Your goal is to find out what the lender under consideration considers the minimum amount of income required for approval. You may be surprised to find that there are a number of lenders who require less than you currently bring in every month. While meeting or exceeding that minimum will not automatically qualify you for approval, it’s an excellent start.
Confirming Which Income Sources Are Accepted
Now that you know how much monthly income is needed to be considered for a loan, confirm what sources of income the lender will accept. This is where things can get a little more confusing since some lenders accept a wide range of income sources while others only accept income from a steady job.
There are lenders who will accept a wider range of income sources. For example, you will find some who are happy to accept pensions, government subsidies, and even maternity benefits as eligible sources. Child custody payments or alimony that’s remitted through the court may also be eligible for consideration. If you have money from a settlement that’s paid in monthly increments, it may also qualify as an eligible source.
If you have more than one source, the combined total will be what the lender looks at if you prefer. For example, you may have a part-time job but also receive monthly payments on a settlement. Submit information on both and the lender may consider both sources eligible and base the loan offer on the cumulative total.
Should I Apply for a Secured or Unsecured Loan?
There are benefits and potential drawbacks associated with secured and unsecured loans. It will be up to you to determine which approach would work best in your case. Knowing a little about each type, and how it can impact the terms of the loan, will help you make the right choice.
Secured loans are lending arrangements that require pledging some asset as collateral for the duration of the loan. One of the benefits is that collateral helps to reduce the amount of risk the lender takes on in order to do business with you. Should you default on the loan, the lender can seize the pledged asset and sell it to settle the outstanding loan balance. Since you have no plans on defaulting, pledging an asset that you weren’t going to sell for the loan duration anyway does make sense.

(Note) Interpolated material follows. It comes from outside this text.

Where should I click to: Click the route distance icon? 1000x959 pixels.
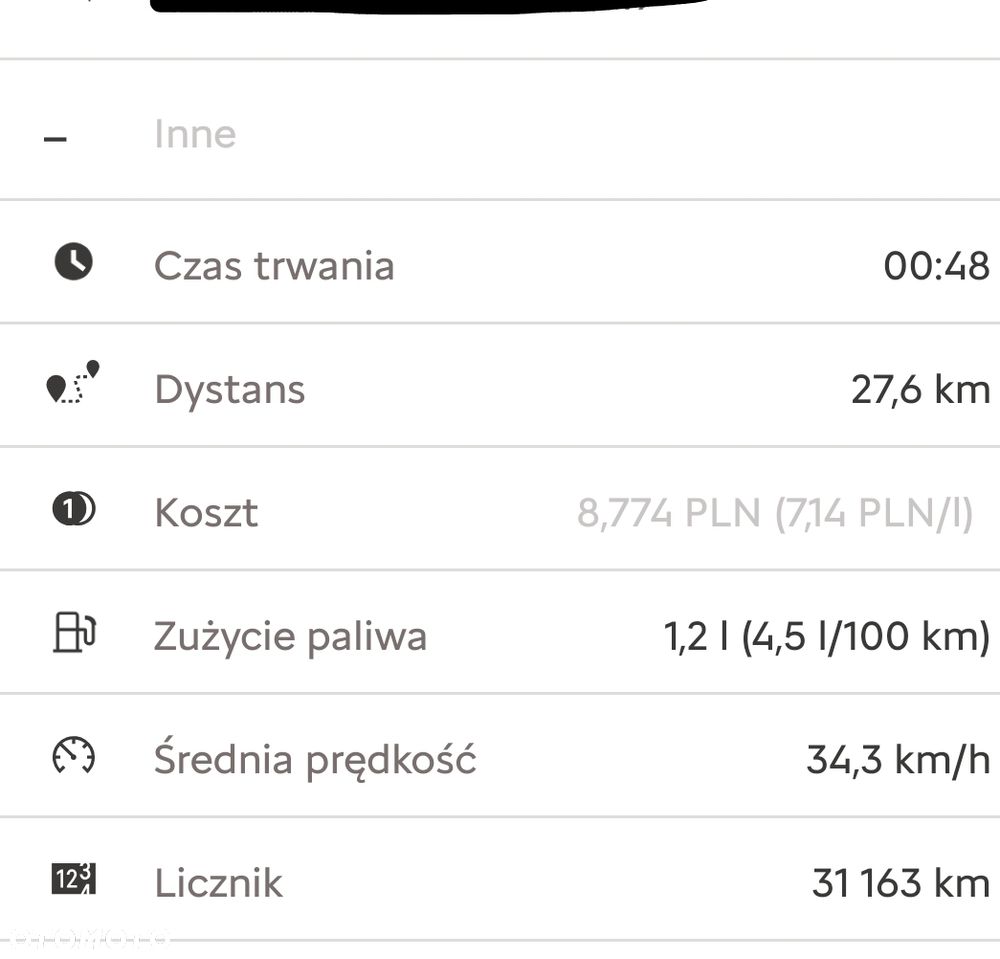pyautogui.click(x=74, y=384)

Unsecured loans do not require pledging any type of collateral. Depending on how low your income happens to be, a lender may require a higher interest rate to offset some of the risks involved with approving the loan. This works well if you would rather not tie any of your assets to the loan and you don’t mind paying a little more in interest.
Comparing the Loan Terms and Conditions
Even with loans designed for those with lower incomes, you will find some variance in the terms and conditions. Reputable lenders will take the time to point out every type of fee that needs to be paid upfront as well as any recurring fees that come up during the life of the loan. This is great, since it makes it easier to know how much you will ultimately repay to the lender.

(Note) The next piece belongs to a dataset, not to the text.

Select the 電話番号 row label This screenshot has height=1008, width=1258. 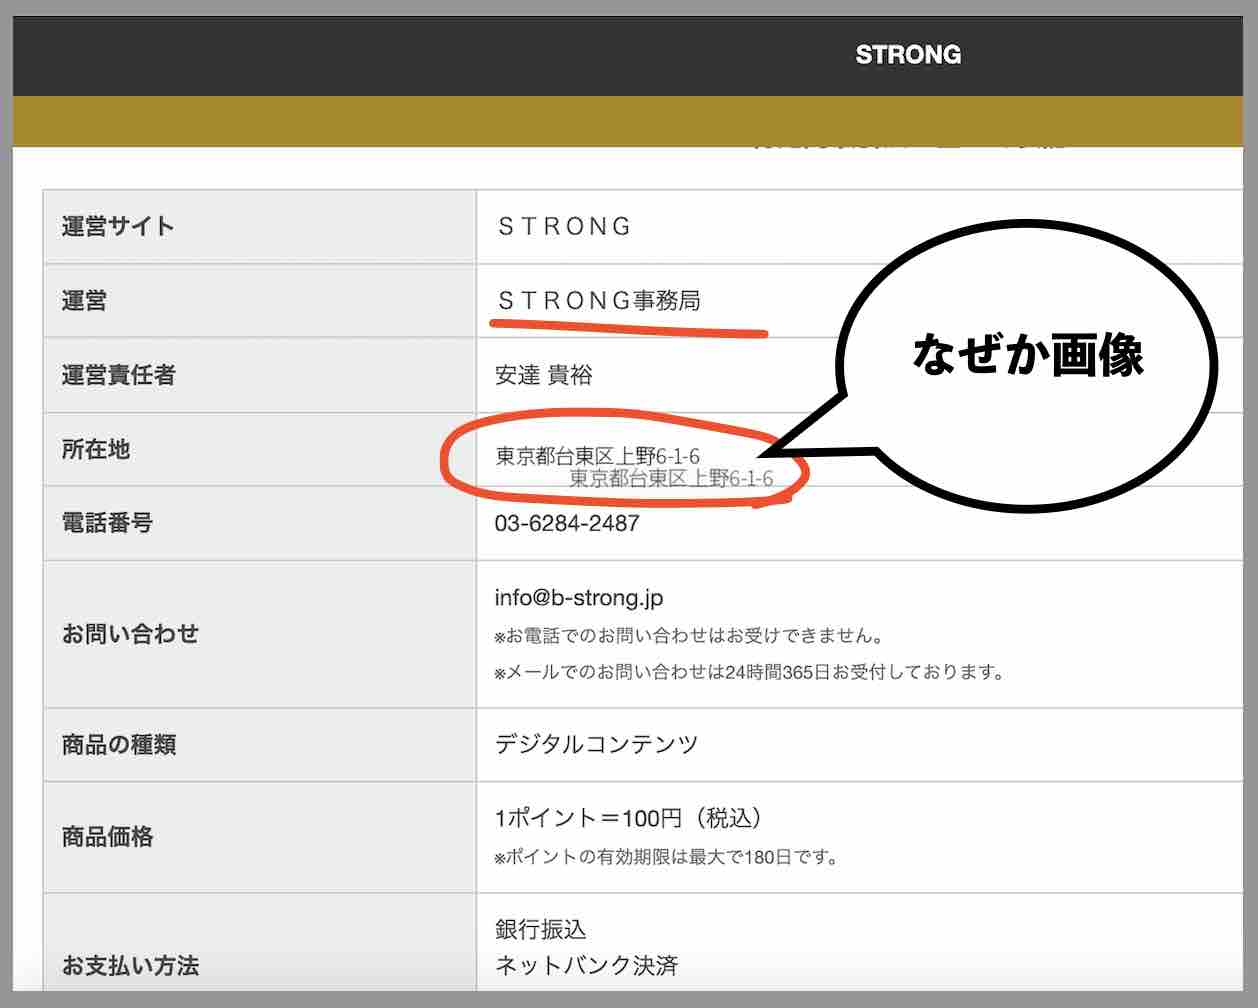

Keep in mind that some lenders may point out some costs while encouraging you to read the loan terms and conditions for yourself. This is something that you want to do in any case. It’s important to know what to expect if a payment posts a day after the due date or you’re not able to make a payment on time for some reason. Before you accept the loan offer, make sure you understand exactly what type of commitment you’re taking on.
Being Realistic About Your Ability to Repay
The fact that a lender is willing to extend a loan is not sufficient proof that it’s the right one for you. Ultimately, you must determine if the amount of the monthly payments is affordable.
Can you realistically make those payments on time for the entire loan period? Do you have a plan for making a payment on time if your paycheck was delayed for some reason? What if you were between jobs for a couple of months? If you have strategies for managing the loan while resolving short-term issues, accept the loan with confidence.
Never assume that your income is automatically a deal-breaker with all lenders. Even with lower monthly income, there are lenders out there who will seriously consider your applicant. Find them, make sure you can comply with their conditions, and all will be well.